Now...this is what a wine consultant should be doing at a tasting - some actual tasting. The interesting portion of the Courvoisier Exclusif event.
There was a placecard at each table, with positions for two Cognacs - left, the Courvoisier Exclusif and right, Courvoisier XO Cognac. The Exclusif is being marketed as a mixing spirit, for any and all kinds of cocktails. Cognac brands have been feverishly targeting a younger crowd for their products, as the image of a connoisseur drinking out of a huge snifter by a fireplace is just, well, bad business for them. As a wine drinker and purist, I can't say that I agree with this strategy - great Cognac, like great Islay scotch, like great vodka, does not belong in a mixed drink. No matter how high-brow the drink is. Like great wine, you must learn to appreciate a great drink for what it is. And if it isn't a good drink.............well then, you shouldn't be drinking it anyway, in any form.
The Exclusif was round, oaky, toasty, harsh, alcoholic - lacking subtleties, which in fact, make it suitable for a mixed drink.
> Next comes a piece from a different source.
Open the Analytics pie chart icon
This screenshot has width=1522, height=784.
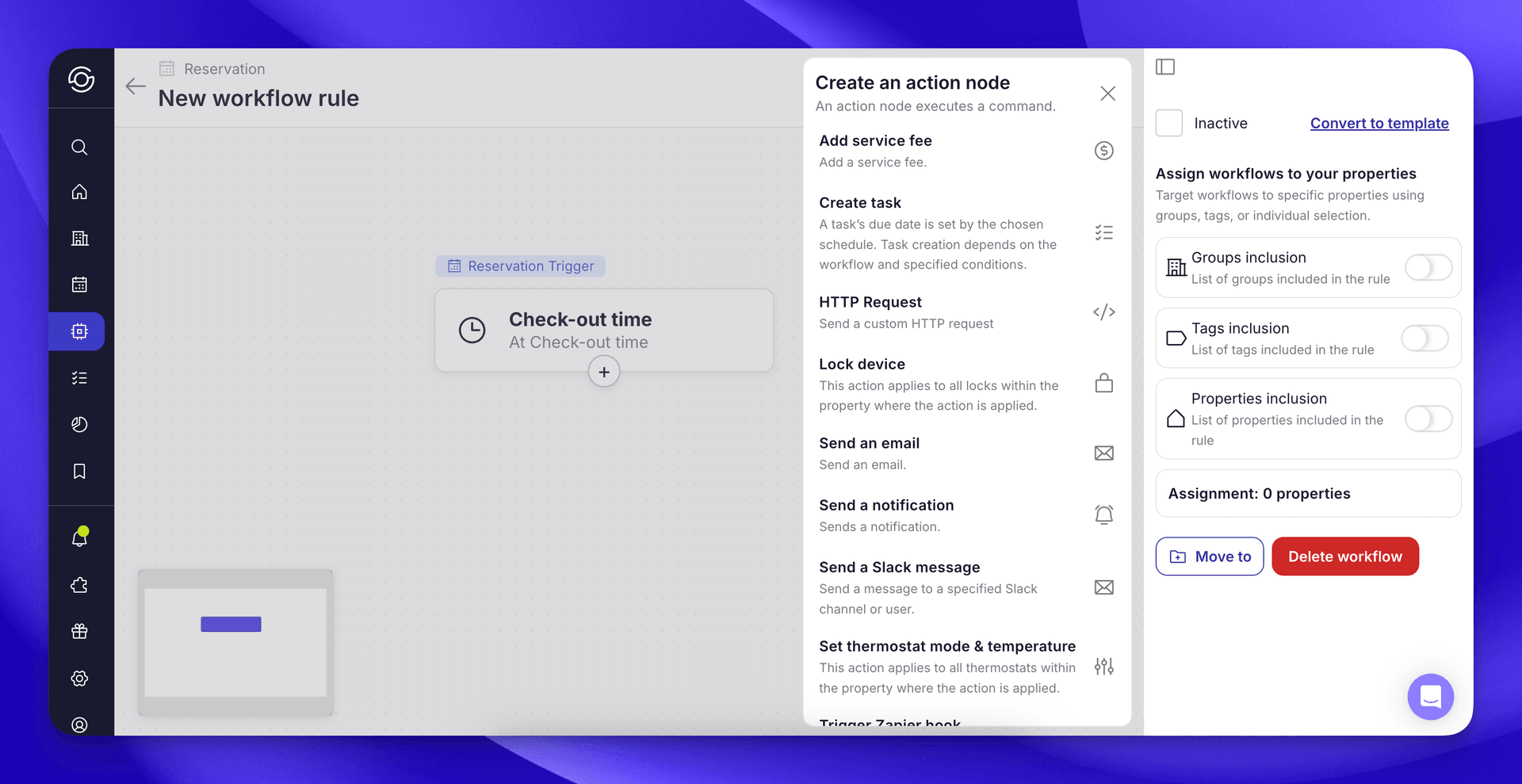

The XO Cognac, on the other hand - this is what established Courvoisier as a grand producer. Minerally, stony fruits, elegant, incredible length. Was I prejudiced because this wasn't a blind tasting, of course I was. I don't drink a lot of Cognac - I don't drink much liquor at all. And if I was, Islay scotch would be my first choice. It's puzzling, for me to appreciate a drink who's primary flavour comes from oak. All accounts indicate that the wine Cognac is made from, primarily ugni blanc grapes, is dreadful.
I sound like a sour, stuffy Englishman. My apologies - this was a fantastic event, thoroughly enjoyed it. Cognac is a fascinating subject, with lots of history. Unfortunately, we don't have access to a lot of the smaller growers and producers from the region, and the ones we do see are frightfully expensive. But on a quiet, contemplative winter evening, I can't imagine a more well-suited drink.